The golf balls Olivetti made for their portable (but still quite hefty) Lexikon electric typewriters are also scarce. I had to buy a non-working Lexikon 82 in order to get my hands on my third element …
The Third Element
Easier to come by, at least for me, was this one …
The Second Element
Brother, Silver Reed, and Juki were alone among the Japanese manufacturers, I think, in adapting IBM’s “golf ball” technology as an alternative to the daisy wheel.
NEC and Panasonic dabbled briefly with print thimbles, and IBM were happy to deny the daisy wheel electronic typewriter its existence (for several years, despite developing their own daisy wheel printers as early as 1977), clinging onto their Selectrics for as long as was humanly possible (and profitable).
The First Element
This first element is, of course, the one that started the ball rolling (pun intended). Not counting the drums and cylinders used on early index typewriters and teletype machines, the IBM Selectric golf ball is the first in chronological order. The order in which subsequent others came onto the market goes something like this:
- 1961—IBM Selectric and Selectric “clone” compatible
- 1974—Olivetti Lexikon 82/83DL & Smith Corona Vantage/Intrepid compatible
- 1975—Triumph Adler/Royal SE 1000/5000 series compatible ¹
- 1976—Olivetti Lexikon 90/92/92C/94C series compatible
- 1981—Brother Super 7300/7800/7900/ & Selecta 7500/7600 series compatible
“When the five elements are perfectly aligned, electric typewriters will return to rule the world!”

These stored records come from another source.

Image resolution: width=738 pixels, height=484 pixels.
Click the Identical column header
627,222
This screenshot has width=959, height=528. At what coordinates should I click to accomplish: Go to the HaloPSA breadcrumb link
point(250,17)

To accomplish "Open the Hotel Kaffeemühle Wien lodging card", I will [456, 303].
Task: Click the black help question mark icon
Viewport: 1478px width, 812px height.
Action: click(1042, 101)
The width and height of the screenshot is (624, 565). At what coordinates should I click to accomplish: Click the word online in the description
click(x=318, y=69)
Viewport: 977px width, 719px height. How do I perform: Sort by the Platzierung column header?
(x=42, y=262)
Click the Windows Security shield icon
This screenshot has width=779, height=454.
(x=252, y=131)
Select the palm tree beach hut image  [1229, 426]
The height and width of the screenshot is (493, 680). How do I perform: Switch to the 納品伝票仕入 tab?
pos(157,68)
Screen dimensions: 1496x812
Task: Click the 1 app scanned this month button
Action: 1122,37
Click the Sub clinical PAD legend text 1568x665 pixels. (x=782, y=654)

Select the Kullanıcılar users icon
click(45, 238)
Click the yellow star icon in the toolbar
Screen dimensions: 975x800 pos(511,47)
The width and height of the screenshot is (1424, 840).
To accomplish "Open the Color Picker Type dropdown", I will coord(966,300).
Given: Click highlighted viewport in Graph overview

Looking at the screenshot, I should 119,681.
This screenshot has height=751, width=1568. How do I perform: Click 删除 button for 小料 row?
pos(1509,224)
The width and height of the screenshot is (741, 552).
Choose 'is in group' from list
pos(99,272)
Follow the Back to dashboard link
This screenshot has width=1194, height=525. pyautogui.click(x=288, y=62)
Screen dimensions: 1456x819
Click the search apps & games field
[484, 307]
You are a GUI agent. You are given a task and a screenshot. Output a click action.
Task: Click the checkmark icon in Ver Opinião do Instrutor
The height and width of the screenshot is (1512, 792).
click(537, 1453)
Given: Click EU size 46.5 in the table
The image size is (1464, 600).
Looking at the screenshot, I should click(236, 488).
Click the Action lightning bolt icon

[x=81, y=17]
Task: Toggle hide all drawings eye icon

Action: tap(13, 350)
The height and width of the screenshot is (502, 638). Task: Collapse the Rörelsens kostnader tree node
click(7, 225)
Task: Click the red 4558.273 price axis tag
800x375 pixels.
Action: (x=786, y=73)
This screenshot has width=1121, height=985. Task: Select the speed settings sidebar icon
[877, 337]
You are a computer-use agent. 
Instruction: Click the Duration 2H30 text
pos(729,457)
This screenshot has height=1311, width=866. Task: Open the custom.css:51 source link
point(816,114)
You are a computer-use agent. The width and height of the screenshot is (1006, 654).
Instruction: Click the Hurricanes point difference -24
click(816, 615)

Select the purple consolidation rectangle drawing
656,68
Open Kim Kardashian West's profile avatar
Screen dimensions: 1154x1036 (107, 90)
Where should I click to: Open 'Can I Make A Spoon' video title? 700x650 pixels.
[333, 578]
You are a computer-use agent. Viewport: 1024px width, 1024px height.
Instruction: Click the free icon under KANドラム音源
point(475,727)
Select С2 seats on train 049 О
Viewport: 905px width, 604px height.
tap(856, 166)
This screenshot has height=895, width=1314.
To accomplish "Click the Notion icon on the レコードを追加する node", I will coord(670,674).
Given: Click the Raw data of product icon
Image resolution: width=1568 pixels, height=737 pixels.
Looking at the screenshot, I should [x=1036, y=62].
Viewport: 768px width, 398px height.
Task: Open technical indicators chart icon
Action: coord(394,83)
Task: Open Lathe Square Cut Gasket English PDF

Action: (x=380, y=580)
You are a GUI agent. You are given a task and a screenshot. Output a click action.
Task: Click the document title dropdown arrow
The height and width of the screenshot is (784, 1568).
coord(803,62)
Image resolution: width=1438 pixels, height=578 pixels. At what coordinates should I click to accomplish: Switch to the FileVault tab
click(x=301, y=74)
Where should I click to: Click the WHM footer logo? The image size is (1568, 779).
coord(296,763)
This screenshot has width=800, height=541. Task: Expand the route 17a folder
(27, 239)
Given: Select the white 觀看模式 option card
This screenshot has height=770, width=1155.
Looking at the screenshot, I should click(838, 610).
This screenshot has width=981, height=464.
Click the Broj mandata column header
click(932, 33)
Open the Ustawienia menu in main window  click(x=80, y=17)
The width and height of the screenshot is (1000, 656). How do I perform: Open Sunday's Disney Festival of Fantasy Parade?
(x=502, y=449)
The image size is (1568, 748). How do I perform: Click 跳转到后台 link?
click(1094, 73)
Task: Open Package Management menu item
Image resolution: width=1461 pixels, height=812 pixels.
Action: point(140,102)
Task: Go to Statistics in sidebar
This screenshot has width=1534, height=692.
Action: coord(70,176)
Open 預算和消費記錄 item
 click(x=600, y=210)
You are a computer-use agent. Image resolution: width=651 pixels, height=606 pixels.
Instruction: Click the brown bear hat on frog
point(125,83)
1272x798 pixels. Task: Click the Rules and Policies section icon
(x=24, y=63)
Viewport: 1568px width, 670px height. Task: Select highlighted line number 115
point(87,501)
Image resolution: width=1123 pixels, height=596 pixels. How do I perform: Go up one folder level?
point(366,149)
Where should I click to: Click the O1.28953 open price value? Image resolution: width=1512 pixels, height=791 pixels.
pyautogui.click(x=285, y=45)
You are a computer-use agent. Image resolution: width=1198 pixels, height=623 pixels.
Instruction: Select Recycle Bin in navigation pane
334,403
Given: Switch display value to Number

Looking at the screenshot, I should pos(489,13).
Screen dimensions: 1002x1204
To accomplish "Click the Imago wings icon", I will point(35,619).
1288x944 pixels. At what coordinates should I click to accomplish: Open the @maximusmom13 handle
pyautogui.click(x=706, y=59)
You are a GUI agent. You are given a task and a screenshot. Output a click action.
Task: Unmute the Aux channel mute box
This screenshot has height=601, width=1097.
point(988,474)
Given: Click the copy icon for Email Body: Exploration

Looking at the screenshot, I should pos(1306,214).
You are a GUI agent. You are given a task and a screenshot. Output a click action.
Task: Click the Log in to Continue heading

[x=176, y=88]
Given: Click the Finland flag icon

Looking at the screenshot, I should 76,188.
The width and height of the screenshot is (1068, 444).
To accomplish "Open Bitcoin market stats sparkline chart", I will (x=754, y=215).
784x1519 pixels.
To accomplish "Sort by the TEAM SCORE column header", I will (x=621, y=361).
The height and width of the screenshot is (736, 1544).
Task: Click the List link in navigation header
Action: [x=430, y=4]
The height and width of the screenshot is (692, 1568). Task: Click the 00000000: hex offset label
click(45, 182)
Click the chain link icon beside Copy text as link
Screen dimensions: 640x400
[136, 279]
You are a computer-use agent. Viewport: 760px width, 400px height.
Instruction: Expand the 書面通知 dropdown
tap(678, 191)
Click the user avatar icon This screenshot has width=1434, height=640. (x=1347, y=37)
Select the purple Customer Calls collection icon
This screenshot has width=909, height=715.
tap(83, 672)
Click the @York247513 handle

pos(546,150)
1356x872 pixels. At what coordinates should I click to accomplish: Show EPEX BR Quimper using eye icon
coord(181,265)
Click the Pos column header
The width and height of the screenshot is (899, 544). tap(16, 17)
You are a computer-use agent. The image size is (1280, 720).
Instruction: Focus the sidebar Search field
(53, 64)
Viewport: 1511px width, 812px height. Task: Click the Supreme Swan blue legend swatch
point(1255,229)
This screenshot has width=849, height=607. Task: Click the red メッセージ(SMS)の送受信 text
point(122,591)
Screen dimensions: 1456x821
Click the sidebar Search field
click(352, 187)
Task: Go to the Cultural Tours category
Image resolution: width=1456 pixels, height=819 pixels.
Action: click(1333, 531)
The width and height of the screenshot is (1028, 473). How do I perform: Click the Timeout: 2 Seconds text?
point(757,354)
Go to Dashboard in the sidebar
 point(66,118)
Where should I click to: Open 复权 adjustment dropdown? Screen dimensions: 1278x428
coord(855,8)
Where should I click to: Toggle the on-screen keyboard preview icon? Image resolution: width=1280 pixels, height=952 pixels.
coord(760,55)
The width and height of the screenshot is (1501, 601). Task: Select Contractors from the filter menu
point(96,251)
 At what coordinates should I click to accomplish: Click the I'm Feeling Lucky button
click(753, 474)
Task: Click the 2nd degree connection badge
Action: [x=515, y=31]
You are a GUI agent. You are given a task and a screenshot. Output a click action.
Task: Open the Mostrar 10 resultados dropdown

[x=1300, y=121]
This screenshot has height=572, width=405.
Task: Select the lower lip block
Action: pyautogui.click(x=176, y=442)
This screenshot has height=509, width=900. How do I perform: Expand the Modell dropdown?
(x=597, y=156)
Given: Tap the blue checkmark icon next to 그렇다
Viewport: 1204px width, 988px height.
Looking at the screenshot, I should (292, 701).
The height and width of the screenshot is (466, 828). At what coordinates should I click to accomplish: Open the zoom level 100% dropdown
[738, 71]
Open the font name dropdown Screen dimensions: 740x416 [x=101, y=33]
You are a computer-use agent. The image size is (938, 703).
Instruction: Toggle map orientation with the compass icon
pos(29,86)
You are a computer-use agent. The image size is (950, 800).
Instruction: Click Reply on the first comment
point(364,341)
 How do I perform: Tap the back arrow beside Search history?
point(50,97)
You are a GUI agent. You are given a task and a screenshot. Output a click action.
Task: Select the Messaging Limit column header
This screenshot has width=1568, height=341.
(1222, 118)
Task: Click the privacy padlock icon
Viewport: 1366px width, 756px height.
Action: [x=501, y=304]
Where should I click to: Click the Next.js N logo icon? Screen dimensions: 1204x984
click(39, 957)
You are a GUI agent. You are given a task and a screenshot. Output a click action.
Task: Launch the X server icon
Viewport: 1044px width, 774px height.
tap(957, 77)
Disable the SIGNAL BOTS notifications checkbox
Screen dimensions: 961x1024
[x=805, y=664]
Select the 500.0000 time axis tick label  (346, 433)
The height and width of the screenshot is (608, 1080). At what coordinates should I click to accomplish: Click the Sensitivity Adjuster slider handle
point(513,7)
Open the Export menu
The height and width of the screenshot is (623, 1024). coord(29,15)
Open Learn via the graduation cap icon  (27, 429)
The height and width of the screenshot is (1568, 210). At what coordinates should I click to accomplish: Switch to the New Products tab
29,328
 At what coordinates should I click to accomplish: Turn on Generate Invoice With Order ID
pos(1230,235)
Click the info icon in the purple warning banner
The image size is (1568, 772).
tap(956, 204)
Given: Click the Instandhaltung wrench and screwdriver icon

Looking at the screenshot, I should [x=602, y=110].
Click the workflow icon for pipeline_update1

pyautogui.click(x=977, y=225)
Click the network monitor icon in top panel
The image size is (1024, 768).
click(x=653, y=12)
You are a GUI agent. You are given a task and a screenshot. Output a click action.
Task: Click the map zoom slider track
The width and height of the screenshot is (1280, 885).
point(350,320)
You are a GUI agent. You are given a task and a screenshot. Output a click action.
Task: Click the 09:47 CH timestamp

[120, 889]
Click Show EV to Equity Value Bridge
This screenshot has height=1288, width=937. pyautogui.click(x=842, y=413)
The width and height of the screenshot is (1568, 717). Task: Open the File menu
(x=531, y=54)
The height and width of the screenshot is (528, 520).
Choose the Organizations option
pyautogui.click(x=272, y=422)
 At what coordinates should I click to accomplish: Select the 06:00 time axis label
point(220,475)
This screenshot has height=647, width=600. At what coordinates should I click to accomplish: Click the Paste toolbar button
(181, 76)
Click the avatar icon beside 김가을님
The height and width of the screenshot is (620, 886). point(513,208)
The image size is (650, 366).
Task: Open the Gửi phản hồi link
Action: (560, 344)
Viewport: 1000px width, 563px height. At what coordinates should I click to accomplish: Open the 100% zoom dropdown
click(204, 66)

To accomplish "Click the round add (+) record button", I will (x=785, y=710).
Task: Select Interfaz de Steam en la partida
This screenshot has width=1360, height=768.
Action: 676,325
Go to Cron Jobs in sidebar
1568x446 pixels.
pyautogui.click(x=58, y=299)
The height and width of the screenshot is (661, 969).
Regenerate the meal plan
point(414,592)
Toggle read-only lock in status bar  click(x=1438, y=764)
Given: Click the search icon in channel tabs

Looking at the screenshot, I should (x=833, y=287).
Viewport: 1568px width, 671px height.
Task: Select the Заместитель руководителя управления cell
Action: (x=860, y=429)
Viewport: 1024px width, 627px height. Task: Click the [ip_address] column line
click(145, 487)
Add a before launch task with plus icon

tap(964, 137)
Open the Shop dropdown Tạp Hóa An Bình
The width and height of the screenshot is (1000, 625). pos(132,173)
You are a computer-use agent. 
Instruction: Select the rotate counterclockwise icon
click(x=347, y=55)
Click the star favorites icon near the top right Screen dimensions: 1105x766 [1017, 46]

The “elements” I don’t yet have in my collection are IBM’s first generation and second generation golf balls.
11 thoughts on “The Fifth Element”
Not as common as IBM balls, so yes, fairly hard to find, but they still crop up online now and again.
My local junk shop has a SE1000 without a typeball. They only want $5 for it, and it ‘probably don’t work at all’, and I can;t test it ‘cos’ someone cut the cord after it failed an electrical test. For $5, if it had a ball I’d be prepared to have a go at fixing it, but are balls hard to find?
I would like to see a photograph of that unusual element! Also, I have used a Remington element on my Selectric II, so I can confirm that they are compatible.
I forgot the most Selectric-like of the Selectric clones: The Silver-Reed 225 C (post edited accordingly)
unknown if they are the same – I’ve seen ads that imply the Facit/Juki/Rem and IBM balls were the same, but have not heard anyone directly confirm that they are compatible.
… and were the balls used by Facit/Remington/Juki Selectric clones the same as IBM’s Selectric balls or slightly different?
I’m not surprised there are more. There were so many (short-lived) electronic writing systems being developed in the mid Seventies, some of which would have had golf balls. The truth will out … 😉
There are more.. I have one that is *not* for Selectrics (doesn’t fit any of mine 1,2 or 3) and doesn’t look like any I’ve seen.
Markings: 296-46 (stock number under lever), and “pc 10 12” (on plastic cap).
Looks like a pretty neat condensed sans-serif typeface, but I have no idea what machine it goes to..
Interesting. I only thought IBM made ball elements.